[Dataset records]
+++

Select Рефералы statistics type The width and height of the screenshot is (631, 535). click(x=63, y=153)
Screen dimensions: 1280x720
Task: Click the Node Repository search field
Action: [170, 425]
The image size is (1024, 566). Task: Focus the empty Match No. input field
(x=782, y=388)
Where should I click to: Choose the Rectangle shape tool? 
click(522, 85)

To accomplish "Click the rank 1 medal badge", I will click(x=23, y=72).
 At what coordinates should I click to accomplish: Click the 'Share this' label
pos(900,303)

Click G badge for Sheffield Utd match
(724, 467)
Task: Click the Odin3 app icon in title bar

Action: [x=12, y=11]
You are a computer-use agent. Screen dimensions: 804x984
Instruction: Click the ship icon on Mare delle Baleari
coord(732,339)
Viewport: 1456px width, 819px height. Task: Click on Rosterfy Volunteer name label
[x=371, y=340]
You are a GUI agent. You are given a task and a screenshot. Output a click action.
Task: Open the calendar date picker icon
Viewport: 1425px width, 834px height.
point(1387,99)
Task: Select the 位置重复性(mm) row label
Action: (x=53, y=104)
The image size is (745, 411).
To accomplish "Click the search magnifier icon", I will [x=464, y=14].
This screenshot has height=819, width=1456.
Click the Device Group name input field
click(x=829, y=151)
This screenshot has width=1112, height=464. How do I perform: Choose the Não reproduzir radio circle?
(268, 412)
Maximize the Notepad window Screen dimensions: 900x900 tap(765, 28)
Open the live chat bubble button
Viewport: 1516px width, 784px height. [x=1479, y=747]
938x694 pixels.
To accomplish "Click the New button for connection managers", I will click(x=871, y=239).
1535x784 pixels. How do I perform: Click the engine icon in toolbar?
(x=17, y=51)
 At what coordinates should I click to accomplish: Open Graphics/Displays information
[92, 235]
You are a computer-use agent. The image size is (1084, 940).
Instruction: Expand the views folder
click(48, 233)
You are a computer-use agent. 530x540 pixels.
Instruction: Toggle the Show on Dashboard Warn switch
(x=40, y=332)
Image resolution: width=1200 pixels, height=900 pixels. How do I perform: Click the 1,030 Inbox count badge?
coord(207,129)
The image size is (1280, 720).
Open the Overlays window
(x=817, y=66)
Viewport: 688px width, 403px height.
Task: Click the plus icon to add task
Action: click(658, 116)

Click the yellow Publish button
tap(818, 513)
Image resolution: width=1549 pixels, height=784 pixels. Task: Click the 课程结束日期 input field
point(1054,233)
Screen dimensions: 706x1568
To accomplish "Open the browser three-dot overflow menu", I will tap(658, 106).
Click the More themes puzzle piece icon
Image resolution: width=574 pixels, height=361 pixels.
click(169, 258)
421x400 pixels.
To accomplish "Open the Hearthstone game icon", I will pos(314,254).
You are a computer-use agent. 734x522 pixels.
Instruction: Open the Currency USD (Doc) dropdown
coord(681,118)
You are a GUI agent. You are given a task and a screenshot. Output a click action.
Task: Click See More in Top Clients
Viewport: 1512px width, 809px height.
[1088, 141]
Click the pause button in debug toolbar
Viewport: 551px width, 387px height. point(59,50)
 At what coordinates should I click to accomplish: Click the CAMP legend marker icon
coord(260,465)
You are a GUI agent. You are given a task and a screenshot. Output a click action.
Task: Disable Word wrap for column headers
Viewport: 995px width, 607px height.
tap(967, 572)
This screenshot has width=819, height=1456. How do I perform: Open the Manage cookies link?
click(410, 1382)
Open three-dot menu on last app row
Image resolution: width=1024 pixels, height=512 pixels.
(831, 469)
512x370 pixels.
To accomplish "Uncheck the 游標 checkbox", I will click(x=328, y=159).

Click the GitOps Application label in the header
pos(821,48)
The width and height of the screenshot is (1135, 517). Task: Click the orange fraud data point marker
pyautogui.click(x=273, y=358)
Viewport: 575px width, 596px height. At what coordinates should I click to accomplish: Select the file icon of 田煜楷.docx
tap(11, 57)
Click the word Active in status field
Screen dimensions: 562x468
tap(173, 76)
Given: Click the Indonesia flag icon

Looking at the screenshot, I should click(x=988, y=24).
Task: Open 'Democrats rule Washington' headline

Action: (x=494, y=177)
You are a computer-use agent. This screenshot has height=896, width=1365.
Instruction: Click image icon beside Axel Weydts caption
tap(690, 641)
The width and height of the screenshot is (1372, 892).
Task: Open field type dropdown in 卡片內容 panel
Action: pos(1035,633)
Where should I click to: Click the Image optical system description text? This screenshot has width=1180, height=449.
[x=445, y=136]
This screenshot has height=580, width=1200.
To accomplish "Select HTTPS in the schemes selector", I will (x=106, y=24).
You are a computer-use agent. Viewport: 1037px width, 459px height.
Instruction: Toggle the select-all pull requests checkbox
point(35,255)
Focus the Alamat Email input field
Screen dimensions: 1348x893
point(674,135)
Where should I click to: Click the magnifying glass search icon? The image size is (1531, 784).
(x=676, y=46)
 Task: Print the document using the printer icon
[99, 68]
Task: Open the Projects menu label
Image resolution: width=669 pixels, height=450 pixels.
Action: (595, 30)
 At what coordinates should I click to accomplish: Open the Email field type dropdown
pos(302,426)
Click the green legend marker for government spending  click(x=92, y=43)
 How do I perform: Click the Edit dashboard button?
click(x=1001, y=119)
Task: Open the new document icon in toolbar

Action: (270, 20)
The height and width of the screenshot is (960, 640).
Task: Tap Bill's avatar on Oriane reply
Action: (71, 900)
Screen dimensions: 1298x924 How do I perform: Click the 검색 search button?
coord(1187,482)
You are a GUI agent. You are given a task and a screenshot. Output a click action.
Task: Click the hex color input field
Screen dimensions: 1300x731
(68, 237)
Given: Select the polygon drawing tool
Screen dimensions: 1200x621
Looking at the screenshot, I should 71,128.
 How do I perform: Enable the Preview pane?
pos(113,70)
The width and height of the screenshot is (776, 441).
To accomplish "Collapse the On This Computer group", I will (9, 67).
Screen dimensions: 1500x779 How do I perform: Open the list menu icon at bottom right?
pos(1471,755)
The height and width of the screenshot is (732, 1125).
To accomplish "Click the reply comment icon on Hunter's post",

+++

WHAT THIS TASK INVOLVES ▸
Can you print the entries verbatim, from the very first line through the line containing "(x=782, y=388)"?

EXERCISE ANSWER ▸
Select Рефералы statistics type The width and height of the screenshot is (631, 535). click(x=63, y=153)
Screen dimensions: 1280x720
Task: Click the Node Repository search field
Action: [170, 425]
The image size is (1024, 566). Task: Focus the empty Match No. input field
(x=782, y=388)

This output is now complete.